Task
Continue the piece about Feathers McGraw, picking up right after its last sentence.

Excerpted text
------------------------------------------------------------

He is a silent, yet villainous penguin who is revealed to be a notorious criminal mastermind and bird of many faces, long thought to be a chicken, but McGraw was actually exposed as a penguin when his plan to rob a museum of a precious blue diamond was foiled by Wallace and Gromit.
He disguises himself as a chicken by wearing a red rubber glove on his head. This is apparently enough to fool Wallace, and possibly Gromit, as well as the local law enforcement, as evidenced by a wanted poster mistaking him for his chicken disguise.
Biography[]
The Wrong Trousers[]
Feathers McGraw was a lodger, renting a room with Wallace when he had financial issues. Not satisfied with the room on offer, McGraw moves into Gromit's room, forcing him to live in a doghouse. McGraw then proceeds to irritate Gromit further by playing music loud late at night, hogging the bathroom, and monopolizing Wallace's time. Thinking Wallace has forgotten him, Gromit sadly leaves the house.
Seeing Gromit gone, McGraw removes the controls on the techno-trousers to control them, and arranges for Wallace to slide into them when he slid down to breakfast the next morning. McGraw then takes Wallace on a remote-controlled 'walk' to test his new control of the trousers. While searching for a place to live, Gromit notices Wallace trapped in the techno-trousers and follows. Gromit observes McGraw with the remote controlling Wallace and also spots a wanted poster of a disguised McGraw. Following McGraw to the museum, Gromit witnesses him take measurements for the break-in.
Gromit returns to the house to his old room and finds blueprints to the museum's blue diamond exhibit. Feathers, disguising himself with a red rubber glove (revealing himself to Gromit that he is the chicken from the wanted poster), outfits the now sleeping Wallace a helmet with a claw and walks him to the museum, sending him through the air vent, inside to the diamond room, walking on the ceiling. There, using the electric claw to snatch the diamond, he tries to walk Wallace back out. However, a loose roof tile causes Wallace to sway off balance and trip one of the lasers, setting off the alarms.
McGraw walks Wallace home and forced him into the wardrobe; Gromit attempts to intervene, threatening McGraw with a rolling pin, but the penguin holds Gromit at gunpoint and forces him into the same wardrobe with Wallace. Gromit hotwires the trousers to stomp continuously until the wardrobe's floor paneling broke off, allowing them to break free. The two try to catch Feathers as he attempts to evade them with their electric train set.

------------------------------------------------------------

Dataset extract
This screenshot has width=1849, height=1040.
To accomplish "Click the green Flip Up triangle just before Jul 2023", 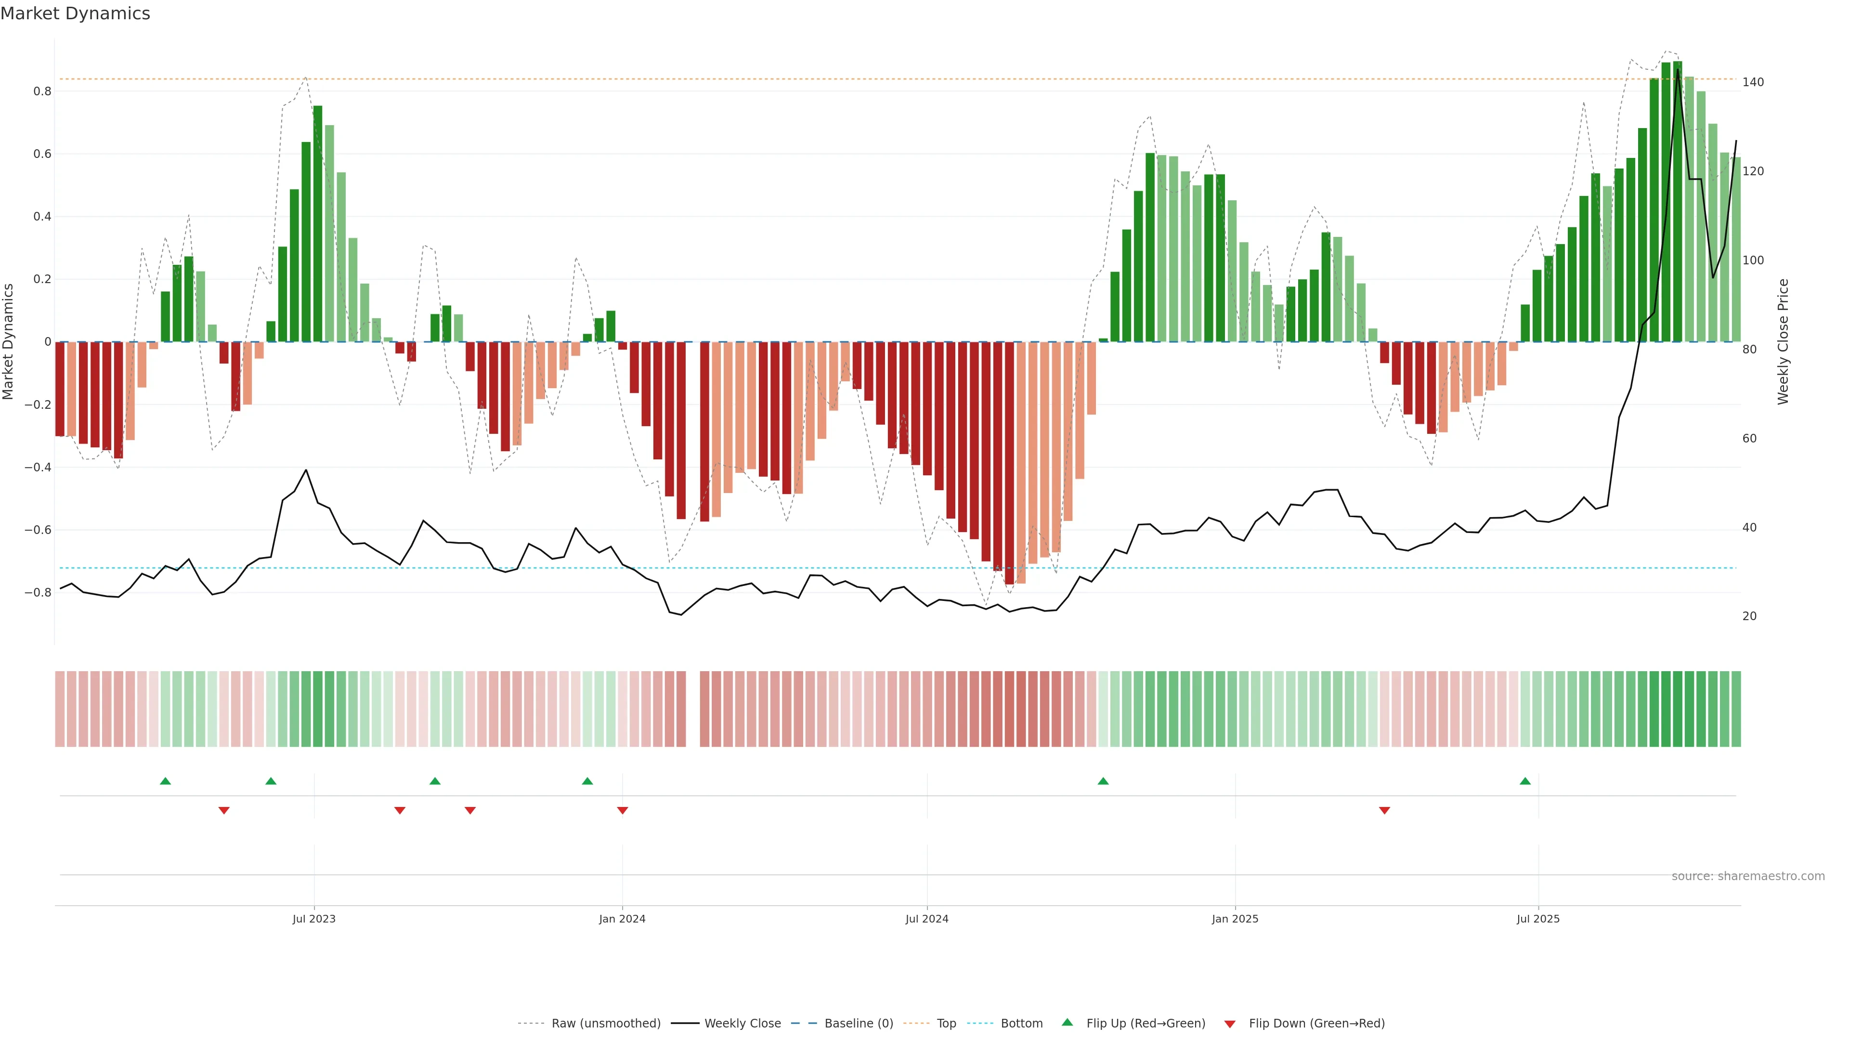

------------------------------------------------------------

Output for this exercise
After a long battle with the penguin, Wallace and Gromit manage to trap him in a milk bottle. They then return the diamond and turn McGraw over to the police, who imprison him in the zoo.
Project Zoo[]
Feathers returns in the videogame Wallace and Gromit in Project Zoo, in which the imprisoned penguin escapes his penguin enclosure and attempts to take over the zoo in order to create a diamond mine. Feathers captures baby animals in order to force their parents to do his bidding. Most importantly, Feathers has Wallace and Gromit's adopted polar bear from the zoo, Archie, held hostage throughout the game. He uses remote controls to control many of his inventions - including his boiler, helicopter, toy penguins, and the mining machine. In the final level, Feathers uses an invention called the exoskeleton which fires missiles and wields buzz-saws.
In the game's conclusion, Feathers is defeated by Gromit, yet he still tries to make one last escape; however, when he exits from his hideout to leave the zoo, he finds himself confronted by the other zoo animals before he's recaptured and taken back to his cell.
Other Media[]
In A Close Shave, when Gromit is in prison, graffiti is seen briefly behind him reading "Feathers Was 'Ere". This may be an indicator that Feathers escaped from prison before Preston's kidnappings and is now at large.
In The Curse of The Were-Rabbit, Feathers can be seen standing in a vase on a building at the right of the screen when Victor threatens to shoot Wallace.
In A Matter of Loaf and Death, wanted poster of McGraw can be seen near the entrance of the zoo, along with a ladder and a string of knotted bedsheets, indicating that Feathers has escaped again. Two of his kind are also seen in the penguin enclosure later on when Piella Bakewell falls into the crocodile pen.
In Shaun the Sheep: The Movie, a photo of Feathers can be seen on Anthony Trumper's office wall, indicating he may have been captured by him.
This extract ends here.